The French minister was talking to the press at the meeting site in Palma de Majorca, Spain, where institutional questions thrown up by the treaty are high on the agenda.

It was a sign of growing impatience with the British peer.

On Wednesday Spain's Defence Minister Carme Chacon, hosting the talks, "regretted Ashton's absence" given the "important" subjects that will be discussed at the meeting, a European diplomat said.

Spain, which holds the EU's rotating presidency for the first half of the year, has made the relaunch of a European defence strategy one of the "fundamental" objectives of its six-month tenure.

Their Dutch colleague Jack De Vries, in a Twitter comment, said "Madame Ashton was notable by her absence" adding that predecessor Javier Solana always managed to find space in his diary for the EU defence ministers' talks.

Ashton herself was in Moscow on Wednesday before representing the European Union at the swearing-in ceremony of the new Ukrainian president Viktor Yanukovych on Thursday in Kiev.

Participants at the Palma meet had been hoping to hear her state her intentions as the first holder of the beefed-up foreign and defence job.

Several European diplomats in Brussels also expressed their displeasure at her absence from the defence talks.

"Something has changed in the order of priorities," one European diplomatic source said.

Arnaud Danjean, chairman of the EU parliament's security and defence committee, declared himself "very shocked" by Ashton's no-show.

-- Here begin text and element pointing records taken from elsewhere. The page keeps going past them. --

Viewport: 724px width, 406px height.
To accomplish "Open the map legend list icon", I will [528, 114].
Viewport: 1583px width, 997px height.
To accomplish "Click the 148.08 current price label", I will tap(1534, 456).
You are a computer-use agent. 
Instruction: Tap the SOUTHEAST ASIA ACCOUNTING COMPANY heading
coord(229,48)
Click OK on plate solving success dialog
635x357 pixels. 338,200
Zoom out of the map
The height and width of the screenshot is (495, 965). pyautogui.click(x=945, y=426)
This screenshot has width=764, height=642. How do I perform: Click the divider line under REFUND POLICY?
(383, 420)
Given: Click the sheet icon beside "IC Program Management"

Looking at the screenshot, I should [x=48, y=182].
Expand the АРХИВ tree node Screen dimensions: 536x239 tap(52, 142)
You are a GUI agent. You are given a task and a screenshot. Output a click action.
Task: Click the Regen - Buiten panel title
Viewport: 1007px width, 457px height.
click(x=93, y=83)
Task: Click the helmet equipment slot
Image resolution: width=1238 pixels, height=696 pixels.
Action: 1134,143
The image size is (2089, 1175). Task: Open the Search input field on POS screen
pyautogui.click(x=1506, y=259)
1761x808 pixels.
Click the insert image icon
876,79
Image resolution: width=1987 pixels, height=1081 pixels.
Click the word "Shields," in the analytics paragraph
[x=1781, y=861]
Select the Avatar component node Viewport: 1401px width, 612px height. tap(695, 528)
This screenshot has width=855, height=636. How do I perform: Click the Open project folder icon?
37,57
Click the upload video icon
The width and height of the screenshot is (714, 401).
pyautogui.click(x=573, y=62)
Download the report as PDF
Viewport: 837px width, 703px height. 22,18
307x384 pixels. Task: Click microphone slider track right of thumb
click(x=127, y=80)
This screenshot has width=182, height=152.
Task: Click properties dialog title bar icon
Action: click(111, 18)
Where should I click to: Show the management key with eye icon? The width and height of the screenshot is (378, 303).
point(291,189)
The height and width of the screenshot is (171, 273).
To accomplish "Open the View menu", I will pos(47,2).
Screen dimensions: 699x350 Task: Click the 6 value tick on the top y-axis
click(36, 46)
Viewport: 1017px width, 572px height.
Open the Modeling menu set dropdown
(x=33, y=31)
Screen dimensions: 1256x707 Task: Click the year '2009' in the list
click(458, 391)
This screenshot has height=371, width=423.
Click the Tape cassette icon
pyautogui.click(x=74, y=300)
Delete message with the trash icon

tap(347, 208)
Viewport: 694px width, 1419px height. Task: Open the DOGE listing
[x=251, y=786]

"Unfortunately her absence confirms the little interest Mrs Ashton has for security and defence questions, which make up a integral part of her job," he said, adding that an EU commissioner could have stood in for her in Kiev.

However Daniel Korski, defence analyst at the European Council on Foreign Relations, was sympathetic to Ashton's plight.

"She has so much on her plate that it is frankly impossible for her to go everywhere and see everyone in the way that Javier Solana did," he told AFP.

"Right now people would probably agree that ensuring the focus on Ukraine's transformation and the inauguration of the new president as well as re-establishing some link with Russia takes a higher priority than progressing the defence agenda."

He admitted that the larger problem was that "she hasn't really shown herself to be particularly interested in the defence portfolio," where her views appear distinctly British and focused on NATO rather than the EU.

"She could be faulted for not instigating a programme of work or indicating that she would like to see a programme of work begin on defence," especially at a time when US Defense Secretary Robert Gates "has been so critical on European defence investments."